** Entries supplied follows **

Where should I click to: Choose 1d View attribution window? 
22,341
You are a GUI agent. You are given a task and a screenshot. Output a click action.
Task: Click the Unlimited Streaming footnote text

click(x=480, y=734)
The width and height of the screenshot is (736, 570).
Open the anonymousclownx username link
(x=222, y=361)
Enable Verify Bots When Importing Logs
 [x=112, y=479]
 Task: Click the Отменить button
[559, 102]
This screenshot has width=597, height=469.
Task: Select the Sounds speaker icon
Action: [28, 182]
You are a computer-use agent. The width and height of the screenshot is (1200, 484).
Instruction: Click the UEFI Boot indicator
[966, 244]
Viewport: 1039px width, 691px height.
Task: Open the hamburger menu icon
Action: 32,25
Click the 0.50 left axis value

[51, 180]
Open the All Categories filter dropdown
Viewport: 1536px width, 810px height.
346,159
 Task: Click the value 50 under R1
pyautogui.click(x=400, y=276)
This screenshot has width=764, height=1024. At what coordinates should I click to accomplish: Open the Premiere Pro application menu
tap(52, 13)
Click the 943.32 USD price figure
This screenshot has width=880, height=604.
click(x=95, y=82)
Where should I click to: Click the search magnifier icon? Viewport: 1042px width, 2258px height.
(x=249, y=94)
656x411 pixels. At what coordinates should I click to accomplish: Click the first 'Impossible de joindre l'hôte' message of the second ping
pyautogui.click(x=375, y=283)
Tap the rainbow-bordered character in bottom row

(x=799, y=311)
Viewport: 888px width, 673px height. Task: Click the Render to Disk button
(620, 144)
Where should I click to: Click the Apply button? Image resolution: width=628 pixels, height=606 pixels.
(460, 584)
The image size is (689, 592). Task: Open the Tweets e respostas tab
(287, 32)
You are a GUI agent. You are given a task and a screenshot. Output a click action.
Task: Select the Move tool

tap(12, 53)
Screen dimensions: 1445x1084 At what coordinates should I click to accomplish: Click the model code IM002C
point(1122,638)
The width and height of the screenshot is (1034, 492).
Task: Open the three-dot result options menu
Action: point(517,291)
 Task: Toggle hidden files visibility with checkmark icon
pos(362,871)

** End of Entries supplied **

▸ Exercise directions: Your answer must consist of every line above, transcribed verbatim.

▸ Answer box:
Where should I click to: Choose 1d View attribution window? 
22,341
You are a GUI agent. You are given a task and a screenshot. Output a click action.
Task: Click the Unlimited Streaming footnote text

click(x=480, y=734)
The width and height of the screenshot is (736, 570).
Open the anonymousclownx username link
(x=222, y=361)
Enable Verify Bots When Importing Logs
 [x=112, y=479]
 Task: Click the Отменить button
[559, 102]
This screenshot has width=597, height=469.
Task: Select the Sounds speaker icon
Action: [28, 182]
You are a computer-use agent. The width and height of the screenshot is (1200, 484).
Instruction: Click the UEFI Boot indicator
[966, 244]
Viewport: 1039px width, 691px height.
Task: Open the hamburger menu icon
Action: 32,25
Click the 0.50 left axis value

[51, 180]
Open the All Categories filter dropdown
Viewport: 1536px width, 810px height.
346,159
 Task: Click the value 50 under R1
pyautogui.click(x=400, y=276)
This screenshot has width=764, height=1024. At what coordinates should I click to accomplish: Open the Premiere Pro application menu
tap(52, 13)
Click the 943.32 USD price figure
This screenshot has width=880, height=604.
click(x=95, y=82)
Where should I click to: Click the search magnifier icon? Viewport: 1042px width, 2258px height.
(x=249, y=94)
656x411 pixels. At what coordinates should I click to accomplish: Click the first 'Impossible de joindre l'hôte' message of the second ping
pyautogui.click(x=375, y=283)
Tap the rainbow-bordered character in bottom row

(x=799, y=311)
Viewport: 888px width, 673px height. Task: Click the Render to Disk button
(620, 144)
Where should I click to: Click the Apply button? Image resolution: width=628 pixels, height=606 pixels.
(460, 584)
The image size is (689, 592). Task: Open the Tweets e respostas tab
(287, 32)
You are a GUI agent. You are given a task and a screenshot. Output a click action.
Task: Select the Move tool

tap(12, 53)
Screen dimensions: 1445x1084 At what coordinates should I click to accomplish: Click the model code IM002C
point(1122,638)
The width and height of the screenshot is (1034, 492).
Task: Open the three-dot result options menu
Action: point(517,291)
 Task: Toggle hidden files visibility with checkmark icon
pos(362,871)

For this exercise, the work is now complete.